Tighter Lower Bounds for Shuffling SGD: Random Permutations and Beyond

TL;DR

This paper establishes tight convergence lower bounds for shuffling SGD, including random reshuffling and arbitrary permutations, improving understanding of the algorithm's fundamental limits in convex optimization.

Contribution

It provides the first tight lower bounds for weighted average iterates in shuffling SGD, closing the gap with upper bounds and extending results to arbitrary permutations.

Findings

Lower bounds with tighter condition number dependence for random reshuffling.

First to match upper bounds for weighted average iterates in convex and strongly convex cases.
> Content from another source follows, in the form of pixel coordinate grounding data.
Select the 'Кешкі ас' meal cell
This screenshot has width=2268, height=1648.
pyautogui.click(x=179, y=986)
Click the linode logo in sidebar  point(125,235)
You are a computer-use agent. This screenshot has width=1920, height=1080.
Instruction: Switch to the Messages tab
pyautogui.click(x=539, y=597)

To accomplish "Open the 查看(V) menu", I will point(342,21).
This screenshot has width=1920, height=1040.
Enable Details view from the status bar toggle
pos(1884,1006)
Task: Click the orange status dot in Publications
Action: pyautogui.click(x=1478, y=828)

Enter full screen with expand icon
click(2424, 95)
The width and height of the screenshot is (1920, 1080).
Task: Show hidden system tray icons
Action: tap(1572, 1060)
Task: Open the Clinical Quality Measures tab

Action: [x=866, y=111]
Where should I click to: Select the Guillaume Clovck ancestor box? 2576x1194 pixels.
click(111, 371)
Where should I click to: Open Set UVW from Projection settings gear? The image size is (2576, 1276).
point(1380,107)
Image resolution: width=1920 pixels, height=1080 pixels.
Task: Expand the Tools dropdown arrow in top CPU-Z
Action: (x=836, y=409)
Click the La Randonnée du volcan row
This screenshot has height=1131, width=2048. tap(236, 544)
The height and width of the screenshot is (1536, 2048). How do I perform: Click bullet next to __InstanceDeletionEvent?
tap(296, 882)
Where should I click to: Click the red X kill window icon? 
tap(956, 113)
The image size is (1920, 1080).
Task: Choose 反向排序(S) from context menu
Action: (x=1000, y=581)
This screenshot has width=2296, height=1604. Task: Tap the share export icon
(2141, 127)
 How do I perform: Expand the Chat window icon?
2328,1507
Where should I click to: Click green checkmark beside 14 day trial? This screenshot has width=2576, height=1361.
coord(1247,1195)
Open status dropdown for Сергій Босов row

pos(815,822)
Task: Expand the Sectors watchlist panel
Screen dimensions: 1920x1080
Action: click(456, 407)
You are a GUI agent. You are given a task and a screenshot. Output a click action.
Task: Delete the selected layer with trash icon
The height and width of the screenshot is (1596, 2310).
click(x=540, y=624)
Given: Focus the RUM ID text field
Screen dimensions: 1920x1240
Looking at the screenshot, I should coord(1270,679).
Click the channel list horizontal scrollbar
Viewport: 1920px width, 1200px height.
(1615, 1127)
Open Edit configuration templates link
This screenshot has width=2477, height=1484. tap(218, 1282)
Bounds apply to all permutation-based SGD variants with optimal permutation choices.

Abstract

We study convergence lower bounds of without-replacement stochastic gradient descent (SGD) for solving smooth (strongly-)convex finite-sum minimization problems. Unlike most existing results focusing on final iterate lower bounds in terms of the number of components $n$ and the number of epochs $K$, we seek bounds for arbitrary weighted average iterates that are tight in all factors including the condition number $\kappa$. For SGD with Random Reshuffling, we present lower bounds that have tighter $\kappa$ dependencies than existing bounds. Our results are the first to perfectly close the gap between lower and upper bounds for weighted average iterates in both strongly-convex and convex cases. We also prove weighted average iterate lower bounds for arbitrary permutation-based SGD, which apply to all variants that carefully choose the best permutation. Our bounds improve the existing bounds in factors of $n$ and $\kappa$ and thereby match the upper bounds shown for a recently proposed algorithm called GraB.